No entanto, e embora o “direito a desligar” esteja formalmente consagrado na lei, a sua efetividade prática depende de vários fatores, desde logo da cultura organizacional das empresas, pois em muitas empresas, especialmente em setores onde o teletrabalho é predominante, continua a assistir-se a uma cultura de disponibilidade permanente, bem como a pressão para responder a contactos fora do horário de trabalho, que pode dificultar a aplicação do direito a desligar. Por outro lado, a fiscalização do cumprimento deste direito também é de difícil execução, pois, por um lado, depende frequentemente de queixas apresentadas pelos trabalhadores à Autoridade para as Condições do Trabalho (ACT) e, por outro lado, ainda que exista uma queixa, existe uma grande dificuldade de prova, pois demonstrar o incumprimento do direito a desligar pode ser difícil, especialmente em casos onde os contactos fora do horário de trabalho são normalmente informais.
No que respeita às sanções, o incumprimento do dever de abstenção de contacto constitui uma contraordenação grave, nos termos do Código do Trabalho, e é penalizado com a aplicação de coima. Para além da aplicação de coimas, o trabalhador pode, em certos casos, reclamar uma indemnização por danos causados pelo desrespeito por este direito, como danos morais ou psicológicos.
Embora o “direito a desligar” esteja formalmente consagrado na lei, a sua efetividade prática depende de vários fatores, desde logo da cultura organizacional das empresas, pois em muitas empresas, especialmente em setores onde o teletrabalho é predominante, continua a assistir-se a uma cultura de disponibilidade permanente, bem como a pressão para responder a contactos fora do horário de trabalho, que pode dificultar a aplicação do direito a desligar”
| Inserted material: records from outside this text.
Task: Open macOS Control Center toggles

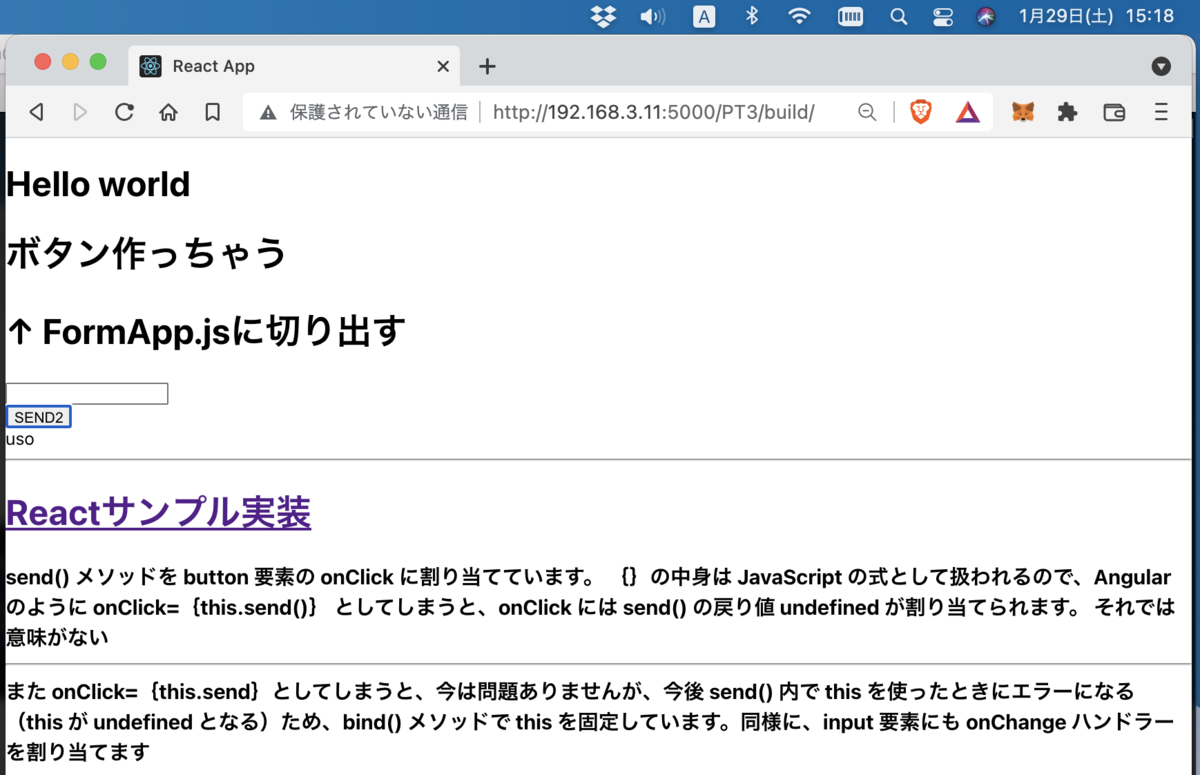Action: [x=942, y=16]
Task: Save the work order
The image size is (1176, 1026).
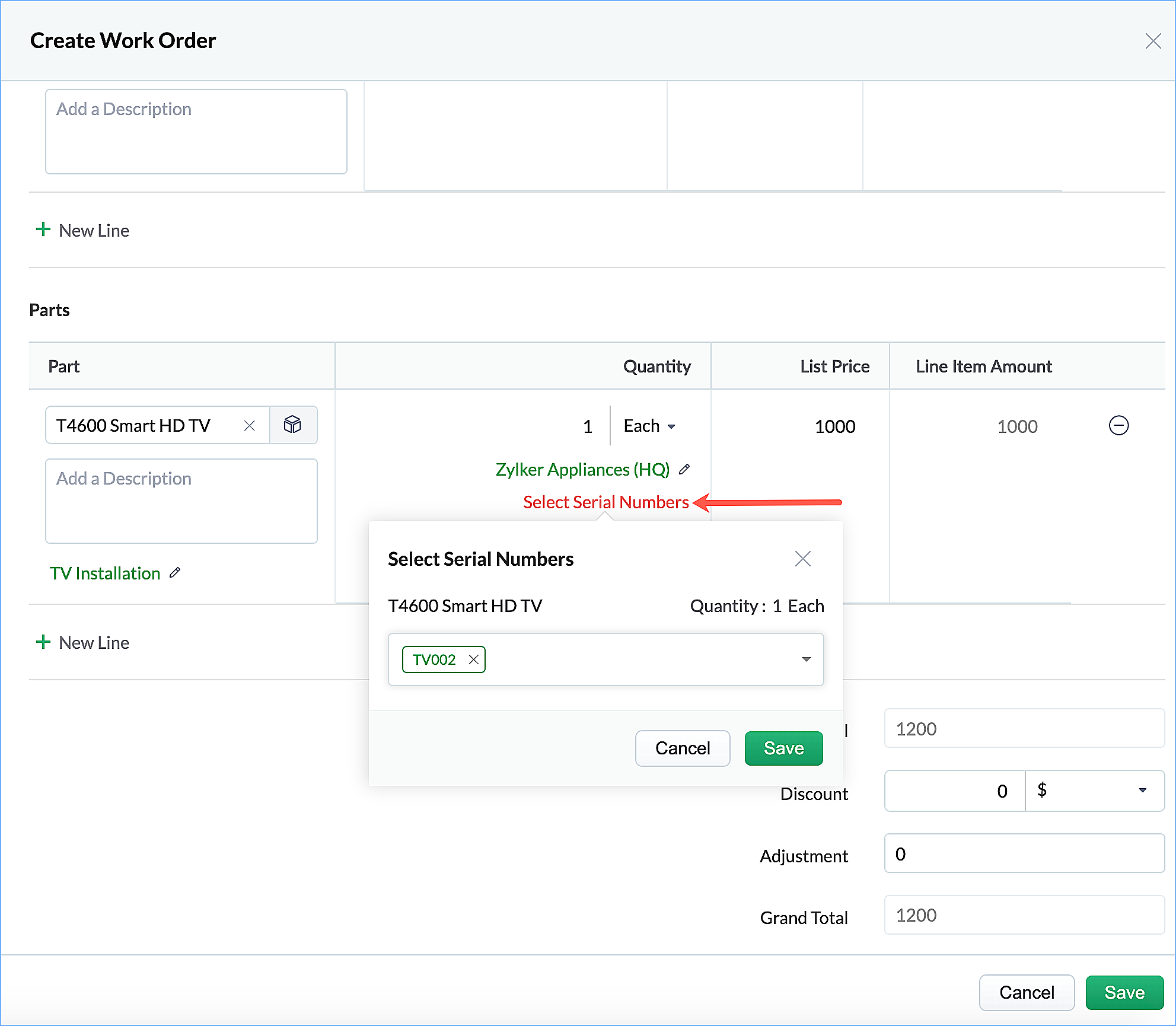Action: click(x=1124, y=992)
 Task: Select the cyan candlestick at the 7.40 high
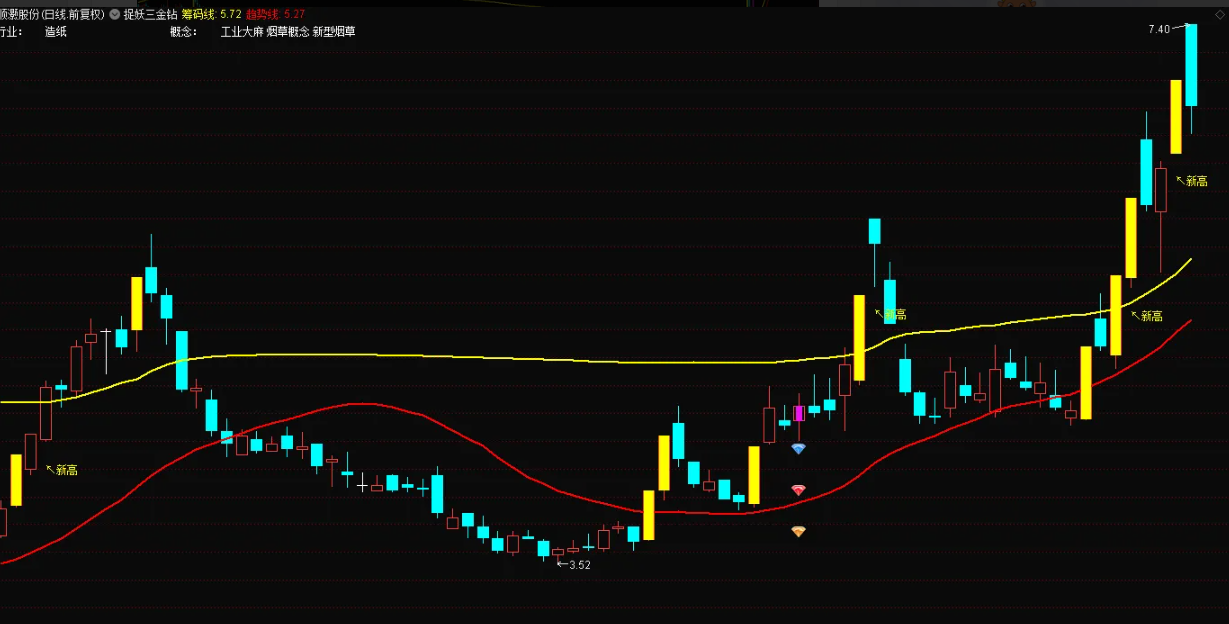(1191, 65)
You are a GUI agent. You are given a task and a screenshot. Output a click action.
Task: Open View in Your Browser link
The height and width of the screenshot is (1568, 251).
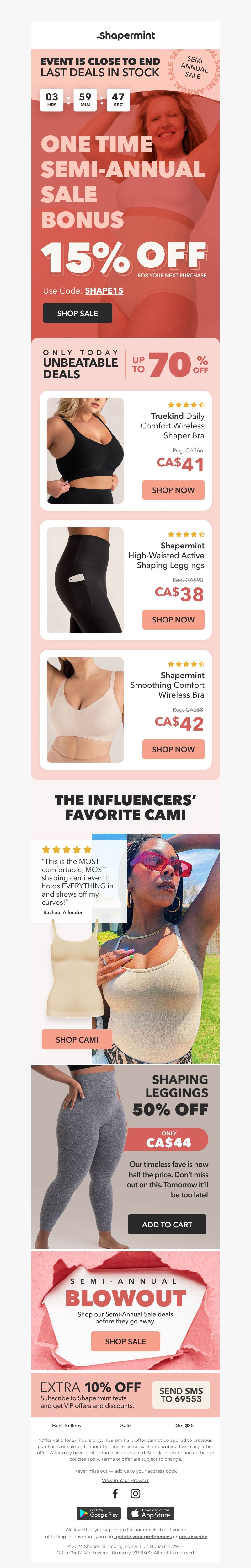[125, 1480]
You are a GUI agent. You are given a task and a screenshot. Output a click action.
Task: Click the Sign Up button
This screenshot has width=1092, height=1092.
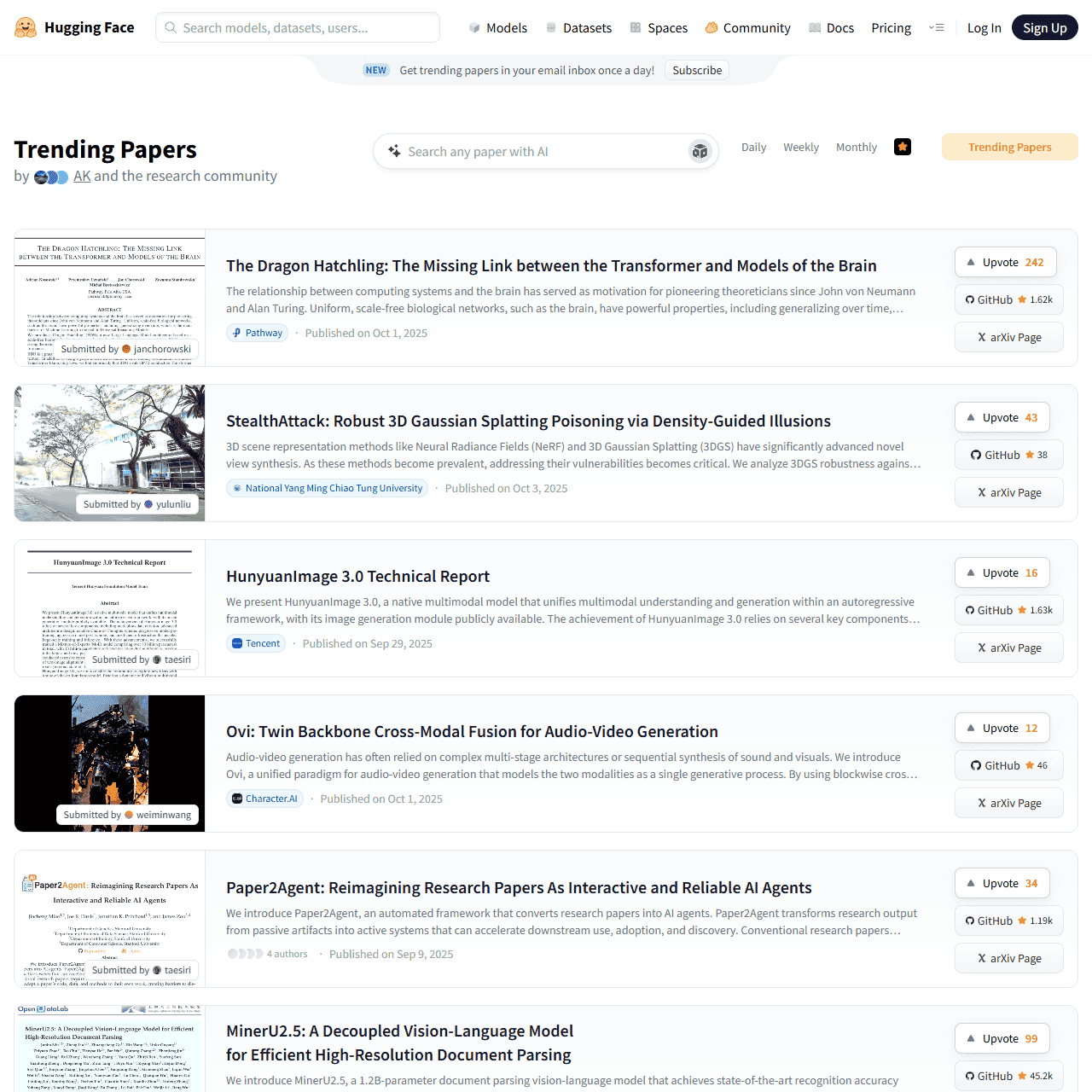tap(1044, 27)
Fala-se numa tendência de recuo no teletrabalho. É real ou apenas mais uma perceção?
Na minha opinião é uma falsa perceção, pois da minha experiência continuo a assistir à adoção de contratos de trabalho híbridos, que conjugam o trabalho presencial, com o teletrabalho.
Portugal é um país de despedimento por justa causa, despedimento coletivo ou de extinção do posto de trabalho?
Considero que não se pode generalizar. No entanto, invertendo a questão, diria que Portugal não é um país de despedimento coletivo. Embora o despedimento coletivo seja uma ferramenta prevista na legislação portuguesa, a sua utilização não é excessivamente comum, sendo mais frequente em períodos de crise ou em setores específicos.
As demais ferramentas – despedimento por justa causa e despedimento por extinção do posto de trabalho – são mais comummente utilizadas pelas empresas.
No entanto, e como já referi, uma vez que o recurso a esta modalidade é condicionado pela necessidade de cumprir procedimentos legais rigorosos, isso leva muitas empresas a explorar alternativas menos onerosas e mais flexíveis, como por exemplo a revogação dos contratos de trabalho por mútuo acordo.
As indemnizações devidas em caso de despedimento sem justa causa são justas e adequadas, em Portugal?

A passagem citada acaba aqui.